Make an advance care planning date with yourself (and your loved ones)

There’s a free online advance care planning workbook for Canadians you can use to make your own plan (it’s also available in French and, depending on where you live, you might even be able to find one specific to your province). Filling out a workbook like this was my second step because I recently realized that, although I’d done a good job of getting my paperwork in order, I hadn’t spent enough time thinking about and talking with my loved ones about my health-care wishes. That’s why I invited my partner on an advance care planning date a couple of weekends ago (’cause I’m romantic like that). We ate delicious snacks and filled out our workbooks together one afternoon while our toddler napped.

Find out what documents are required where you live

One of the things that makes it hard to condense this into a one-size-fits-most process is that it varies by region (and the decisions are individual and personal!). For the health care side of things, this guide helpfully summarizes what’s needed for advance care planning across Canada (see Section 3, called “Regional Summaries”). You can find links to resources and information for specific provinces on this webpage. For example: I live in British Columbia, so I used a representation agreement to appoint the people who can make health-care decisions on my behalf, but if I lived in Ontario I’d need a power of attorney for personal care to do this. That’s why it’s important to make sure you’ve got the right information for the province and country where you live (please Google accordingly).

If you want to appoint someone to make financial decisions on your behalf while you’re alive, you need a power of attorney. A will covers what happens after you die. If you want to understand what your province or territory requires for a will, this federal government webpage links to the relevant information for each region of Canada.

Remember that the system wasn’t built for us, so doing this might require extra effort and creativity

As you navigate this process, it’s important to remember that a lot of the assumptions baked into it are heteronormative and cisnormative. That may feel frustrating at times—and depending on your relationship, family structure or gender identity, it might require extra effort and creativity on your part. You may run into financial barriers (it can be expensive to get legal advice, though there are some free or lower-cost options out there), or challenges finding LGBTQ2-affirming professionals to advise you. I would love to see cooperative or collective models where LGBTQ2 communities could get free or sliding-scale help from peers and affirming experts to navigate these kinds of conversations and the paperwork that comes along with them, along with accessible and relevant educational resources.

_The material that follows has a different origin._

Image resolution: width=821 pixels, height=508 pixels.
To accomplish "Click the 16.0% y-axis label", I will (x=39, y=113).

If all this feels overwhelming, ask yourself: Can you find a way to break down the process by starting with the part that feels most doable right now? Is there an adulting top or bottom in your life who can help motivate you through the process? What about finding an accountability buddy, or pairing up with a friend for virtual co-working sessions where you work on these tasks together? Some communities are even organizing sessions with legal experts to help folks get their documents in order, like the California-based Disability Justice Culture Club. They recently held an online legal clinic as part of a larger advocacy strategy aimed at helping disabled and fat people navigate discriminatory COVID-19 triage protocols.

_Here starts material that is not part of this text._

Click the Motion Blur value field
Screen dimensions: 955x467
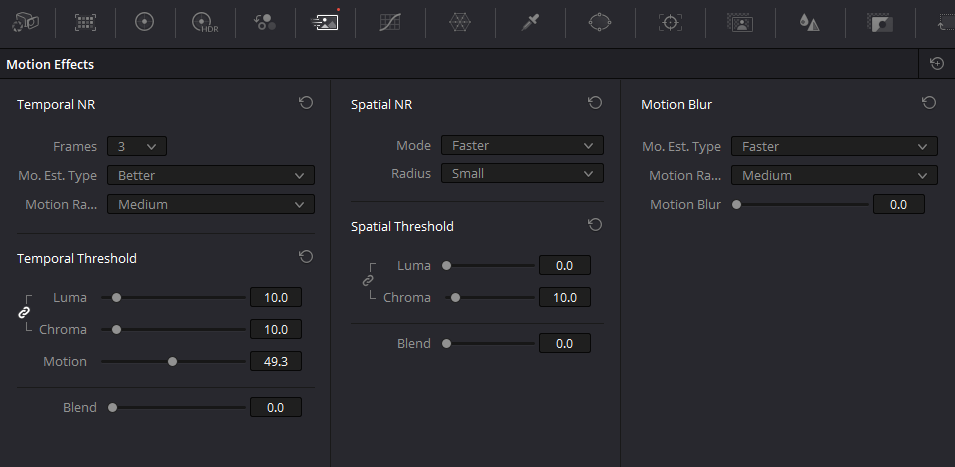click(898, 205)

Think of end-of-life planning as an act of care, a form of community-building and a powerful kind of self-advocacy. Many LGBTQ2 folks are used to articulating and asserting our identities and desires to the people around us; we build these skills through our coming-out processes and by asking for what we want in sex or relationships. I want us to apply these skills to thinking—and talking—about our values and what matters to us, and how that connects to our wants, needs and boundaries around health-care and end-of-life planning. Then I want us to document those wishes so they can be used as an advocacy and decision-making tool. These systems weren’t built for us, so we need to use our resilience, creativity and interdependence to navigate them together.